Also I doubt that in the past, the average wife cooked 4+ hours. If the average in the 50's or so is more than that 2 hours, then there are a lot of hours wives have to make up for the husbands who didn't cook.

It isn't surprising more eating now isn't homemade. If you work 1.5 jobs, you may have things to do at home you can't compromise on, so through the drive thru you go so you can spend your precious minutes doing laundry or helping with homework. Having an at-home parent isn't the usual anymore.

I'm a child of the 60's - 70's and I promise you that my mom, though she was a homemaker, never spent that much time cooking. Biscuits were Pillsbury, cakes were mixes, until we had a microwave and there was a type where you mixed water in the box and nuked it, vegetables were canned, and meat was well done. Sure, there were iceberg lettuce salads, and big breakfasts on Saturday, but our breakfasts were Pop Tarts, kid cereal, and stuff like that. Our snacks were packaged....

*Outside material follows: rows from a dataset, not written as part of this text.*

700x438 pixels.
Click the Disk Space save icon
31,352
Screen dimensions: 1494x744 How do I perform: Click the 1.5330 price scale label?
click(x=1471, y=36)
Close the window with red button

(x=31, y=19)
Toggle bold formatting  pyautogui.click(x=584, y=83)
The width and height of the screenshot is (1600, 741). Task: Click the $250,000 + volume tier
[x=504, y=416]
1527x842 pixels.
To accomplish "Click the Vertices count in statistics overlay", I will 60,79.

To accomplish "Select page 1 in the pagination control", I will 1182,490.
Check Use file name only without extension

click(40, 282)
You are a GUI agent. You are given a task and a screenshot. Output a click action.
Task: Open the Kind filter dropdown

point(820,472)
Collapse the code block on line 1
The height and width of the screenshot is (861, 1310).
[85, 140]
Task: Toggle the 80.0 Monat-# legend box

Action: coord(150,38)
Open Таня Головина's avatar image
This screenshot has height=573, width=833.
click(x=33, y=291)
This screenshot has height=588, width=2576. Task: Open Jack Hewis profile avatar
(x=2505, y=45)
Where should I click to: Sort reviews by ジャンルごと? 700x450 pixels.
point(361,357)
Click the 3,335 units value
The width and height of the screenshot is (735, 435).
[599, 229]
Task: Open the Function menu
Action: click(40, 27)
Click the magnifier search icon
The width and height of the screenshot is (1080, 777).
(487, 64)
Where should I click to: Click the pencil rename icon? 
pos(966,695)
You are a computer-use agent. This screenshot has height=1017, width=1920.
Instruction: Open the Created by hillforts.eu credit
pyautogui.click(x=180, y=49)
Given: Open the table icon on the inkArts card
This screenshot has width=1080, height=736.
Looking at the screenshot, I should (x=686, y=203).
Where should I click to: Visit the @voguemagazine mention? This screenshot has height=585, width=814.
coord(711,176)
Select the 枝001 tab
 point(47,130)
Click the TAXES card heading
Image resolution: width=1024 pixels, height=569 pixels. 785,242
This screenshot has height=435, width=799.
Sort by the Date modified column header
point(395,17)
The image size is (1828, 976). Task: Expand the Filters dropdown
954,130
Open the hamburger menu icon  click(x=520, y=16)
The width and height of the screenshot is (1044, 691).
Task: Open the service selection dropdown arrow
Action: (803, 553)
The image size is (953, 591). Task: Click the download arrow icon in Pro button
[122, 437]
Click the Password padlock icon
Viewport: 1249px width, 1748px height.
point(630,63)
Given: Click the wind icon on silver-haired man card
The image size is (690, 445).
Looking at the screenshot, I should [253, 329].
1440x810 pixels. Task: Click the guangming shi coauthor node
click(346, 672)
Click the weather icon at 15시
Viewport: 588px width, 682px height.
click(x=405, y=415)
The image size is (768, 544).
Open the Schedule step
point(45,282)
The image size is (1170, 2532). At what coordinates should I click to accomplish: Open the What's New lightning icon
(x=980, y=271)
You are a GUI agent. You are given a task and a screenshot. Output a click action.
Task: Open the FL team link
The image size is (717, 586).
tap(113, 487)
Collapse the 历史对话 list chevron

I just hate all this implication that homemakers were so much more dedicated in the past. I have a career and I spend more time in the kitchen than my mom, the homemaker ever did.* I see it as being akin to one of these faux wars on something-or-other: "OH NOOOO! Women are spending less time cooking!!! There's a war on homemaking!!" It's sounding an alarm implying that our society is falling apart.

I'm more concerned with what people are eating instead (based on what we grew up eating, it's a wonder we didn't glow in the dark), with obesity being such a problem these days. I've seen a couple documentaries about food insecurity and the politics involved in it (and how that relates to the rise of obesity) and it's quite a complicated issue. Impoverished people (especially the working poor) rely on things like inexpensive canned pasta, because after standing on your feet all day in a low-level job that makes you physically hurt, who wants to bother whipping up a sauce? Canned meals are also provided at food pantries (though, as I volunteer at a food pantry, I can attest that the clients ask for things like Spam and sugary cereal).

*qualifier: but my mom's house still is so clean you can wear a pair of white socks in it all day and they won't even look dirty. *MY* house, on the other hand - well.... I don't call it dust; it's a matte veneer... Different priorities; my mom doesn't really like cooking and since we could afford easier stuff, she bought it, and she likes things to be neat and clean.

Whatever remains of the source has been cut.